Aesthetics of Material and Work in Early Modern Architecture
This research project examines the depiction of materials and construction processes as visual sources in early modern architecture.
In the early modern period, particularly from the 14th century onwards, the depiction of architecture in painting grew increasingly significant and became more precise over the course of the following centuries through the incorporation of buildings and urban contexts: from the symbolic evocations of medieval fresco cycles in central Italy to the examination of measurable spaces in the wake of the development of perspectival techniques. On the long and not always straightforward path towards the establishment of modern science, the representation based on geometry and calculation received direct support from optical studies applied to drawing. These predominantly theoretically oriented investigations touch only marginally upon scientific research into the nature of light and belong to the broader field of optics and the study of the visible spectrum, which, particularly since the second half of the 16th century, has accompanied the most advanced hypotheses regarding the nature of matter. The invention of photography not only represents a high point in the endeavours of an era shaped by the perspectival construction of space but is also the result of a specific conception of the nature of materials that emerged from the chemical achievements of the 19th century.
Parallel to the establishment of new modes of representing space, one can observe an increasing prevalence of graphic and pictorial representations of the physical properties of building materials, both in painted and built architecture – in the former through graphic and chromatic imitations, in the latter through the use of substitute materials in building practice.
The representation of architectural space through geometry and calculation thus follows a developmental path that runs parallel to the rendering of the physical properties of matter. The iconology of building materials, which has only recently become the subject of specific studies, therefore appears to be linked to the developments of an abstract scientific rationality.
During the same period, the image of the building site gained increasing significance: as a ceremonial representation of the start of a building project, as a promise of its completion, or simply as a reminder of what already exists. A clear parallel can be found in the depiction of ruins as a symbol of the process of decay.

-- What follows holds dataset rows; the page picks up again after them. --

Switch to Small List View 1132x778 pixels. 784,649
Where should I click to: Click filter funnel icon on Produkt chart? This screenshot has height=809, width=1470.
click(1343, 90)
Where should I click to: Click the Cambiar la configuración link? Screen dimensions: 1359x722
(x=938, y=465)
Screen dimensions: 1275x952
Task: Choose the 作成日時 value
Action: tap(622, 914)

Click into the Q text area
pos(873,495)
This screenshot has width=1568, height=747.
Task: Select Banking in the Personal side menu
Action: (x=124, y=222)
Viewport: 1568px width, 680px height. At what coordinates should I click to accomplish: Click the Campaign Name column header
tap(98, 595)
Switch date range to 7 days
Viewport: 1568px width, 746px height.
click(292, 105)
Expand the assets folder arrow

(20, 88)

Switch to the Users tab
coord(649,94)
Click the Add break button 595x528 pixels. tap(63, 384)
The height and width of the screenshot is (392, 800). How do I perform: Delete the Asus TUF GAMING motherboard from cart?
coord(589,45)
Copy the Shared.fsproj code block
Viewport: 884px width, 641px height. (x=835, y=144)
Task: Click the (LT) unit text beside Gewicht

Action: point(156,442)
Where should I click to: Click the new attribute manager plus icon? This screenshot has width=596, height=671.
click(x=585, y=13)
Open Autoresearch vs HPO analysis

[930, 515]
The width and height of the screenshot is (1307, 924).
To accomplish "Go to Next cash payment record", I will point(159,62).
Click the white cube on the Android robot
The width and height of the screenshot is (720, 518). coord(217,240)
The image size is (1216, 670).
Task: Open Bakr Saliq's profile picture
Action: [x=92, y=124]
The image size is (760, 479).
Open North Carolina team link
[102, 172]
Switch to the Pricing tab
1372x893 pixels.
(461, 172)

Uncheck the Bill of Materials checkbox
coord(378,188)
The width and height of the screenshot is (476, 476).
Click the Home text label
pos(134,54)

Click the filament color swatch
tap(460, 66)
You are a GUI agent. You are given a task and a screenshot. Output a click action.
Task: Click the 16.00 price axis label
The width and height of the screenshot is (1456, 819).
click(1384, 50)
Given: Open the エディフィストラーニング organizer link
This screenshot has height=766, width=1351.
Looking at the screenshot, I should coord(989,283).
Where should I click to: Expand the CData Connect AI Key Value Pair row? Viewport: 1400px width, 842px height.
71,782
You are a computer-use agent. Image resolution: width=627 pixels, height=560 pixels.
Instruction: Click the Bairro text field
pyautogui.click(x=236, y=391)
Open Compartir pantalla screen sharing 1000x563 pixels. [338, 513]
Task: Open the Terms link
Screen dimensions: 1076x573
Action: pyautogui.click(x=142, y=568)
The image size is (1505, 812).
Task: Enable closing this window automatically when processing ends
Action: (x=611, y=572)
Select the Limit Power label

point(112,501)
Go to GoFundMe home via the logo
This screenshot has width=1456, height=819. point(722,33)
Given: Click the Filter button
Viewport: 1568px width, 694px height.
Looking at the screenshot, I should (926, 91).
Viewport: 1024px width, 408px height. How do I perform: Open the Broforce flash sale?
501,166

The depiction of incompleteness and architectural unfinishedness thus brings architecture in its historical development to the fore and, at the same time, makes the work on the building visible.
Making architecture in transition visible thus puts the pursuit of formal perfection – which shapes the conceptual world associated with Humanism – into perspective, whilst simultaneously undermining the assumption that the value and significance of materials can be derived exclusively from their intrinsic physical properties, by shifting the focus to the labour required for their transformation.
This research project therefore explores the extent to which depictions of materials and construction processes function as visual sources and how they – just like antiquity and geometry – constitute an important source of inspiration for the development of modern architecture.